A man teetering on obviously unsteady legs looked down and appeared to contemplate the dozen steps between him and the runway’s surface. Behind him, someone was holding up a bag of intravenous fluids. Becky wondered why a person so feeble was being asked to walk down the stairway until two attendants came out from behind the van and rushed up to cradle the patient’s arms and guide him down to the surface. The man they were assisting wore loose green scrubs and had long brown hair tangled in clumps, as if he had been sleeping and sweating for many hours. Becky thought he was frail and emaciated but at this distance and through the haze she was uncertain.
Becky Acuna scanned the length of the plane with her binoculars to look for any distinguishing markings. There was no insignia of any type on the fuselage and even more oddly the tail was absent standard identifying numbers. She had seen the planes from the deck of her family’s new home but had not given the landings any thought until a barbecue with neighbors when someone had mentioned noticing the strange passengers. Theories had been voiced at the cookout that the base was being turned into a critical care military hospital without the consent of the people of Phoenix. In a beery conversation, the man living two doors down from Becky had claimed to have seen numerous aircraft unloading sickly passengers but that he had never noticed anyone leave on an airplane. Maybe, Becky guessed, they were getting well and then departing in personal vehicles. Since she was a journalist, though, Becky decided to see if she might get some simple answers through observation, or information that might inform her later questions to authorities.
She had moved with her husband Gene and their children into one of the stylish new developments sprawling in the desert around Phoenix. Land adjacent to Luke Air Force Base, which had once been owned by the government, had been sold and was being turned into a community with leaning palms, upper middle class homes, a golf course and tennis courts, and one of those activity centers with a pool and a clubhouse where family gatherings were conducted on children’s birthdays and summer holidays.
Becky, of course, immediately assumed that nothing secretive was being done on the base or the government would have not allowed the pricey tract homes to be built that close to its boundaries. The assumption was not necessarily a good one, though, because when she talked to a few of the initial homebuyers, who had been living in the neighborhood since it had been opened, Becky discovered there had never been a cessation of air traffic on the base; it had only been reduced. The small training jets were no longer doing touch-and-goes and the big C-class cargo planes had permanently disappeared but there was still significant activity on a military reservation that was supposedly shut down more than five years ago. Becky wondered if it had been put back into service because there was no other available facility and the military had felt no need to inform the public.

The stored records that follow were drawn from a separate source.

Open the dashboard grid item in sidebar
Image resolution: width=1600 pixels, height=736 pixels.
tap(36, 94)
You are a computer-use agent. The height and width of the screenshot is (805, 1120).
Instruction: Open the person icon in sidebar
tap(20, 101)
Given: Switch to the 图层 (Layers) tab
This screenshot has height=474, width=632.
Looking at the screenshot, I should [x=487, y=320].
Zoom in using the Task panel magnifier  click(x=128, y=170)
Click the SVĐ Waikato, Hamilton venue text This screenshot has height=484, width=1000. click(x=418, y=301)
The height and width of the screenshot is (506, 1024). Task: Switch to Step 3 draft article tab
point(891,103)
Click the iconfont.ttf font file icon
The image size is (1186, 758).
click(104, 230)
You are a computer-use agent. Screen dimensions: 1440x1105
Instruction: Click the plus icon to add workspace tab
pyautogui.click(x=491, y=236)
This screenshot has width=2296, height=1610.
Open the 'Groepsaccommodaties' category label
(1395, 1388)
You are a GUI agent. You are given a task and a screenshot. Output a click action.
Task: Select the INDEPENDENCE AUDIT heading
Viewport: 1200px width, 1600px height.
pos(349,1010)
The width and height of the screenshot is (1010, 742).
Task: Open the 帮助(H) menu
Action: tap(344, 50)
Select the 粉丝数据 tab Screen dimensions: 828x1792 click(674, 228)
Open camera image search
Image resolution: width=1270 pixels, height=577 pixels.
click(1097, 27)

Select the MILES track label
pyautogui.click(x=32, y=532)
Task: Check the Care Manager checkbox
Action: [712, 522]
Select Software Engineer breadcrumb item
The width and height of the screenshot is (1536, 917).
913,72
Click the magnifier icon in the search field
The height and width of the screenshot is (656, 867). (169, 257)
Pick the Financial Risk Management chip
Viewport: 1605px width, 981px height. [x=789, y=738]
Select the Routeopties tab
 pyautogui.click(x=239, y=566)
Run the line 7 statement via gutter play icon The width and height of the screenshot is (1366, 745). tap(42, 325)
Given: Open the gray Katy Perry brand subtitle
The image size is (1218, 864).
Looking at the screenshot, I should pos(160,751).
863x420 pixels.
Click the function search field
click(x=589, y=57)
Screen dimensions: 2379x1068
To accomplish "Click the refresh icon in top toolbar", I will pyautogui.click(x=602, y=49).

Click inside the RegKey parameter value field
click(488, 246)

It became a bit of a distracting habit for her to keep checking the far runways through her kitchen windows when she was home. On weekends, she took her coffee on the deck and began to keep the binoculars on a windowsill to be quickly snatched if she ever saw anything worth examining. Over the course of several months, Becky realized there was no schedule or discernible pattern for the arrival of the aircraft and their mysterious human cargo. The afflicted passengers were easily recognizable, painfully distinct from the medical technicians who were lifting them down off stretchers or assisting them as they practically staggered to the ambulances. Most of these patients shuffled slowly across the tarmac to a waiting van, unmarked car, or emergency medical vehicle, which then drove quickly away in the direction of distant hangars. Often, Becky saw people immobile, lying on their backs and being transported by gurneys. There was never even the slightest movement, and their bodies were so thin it looked like there was little more than a blanket being carted across the runway.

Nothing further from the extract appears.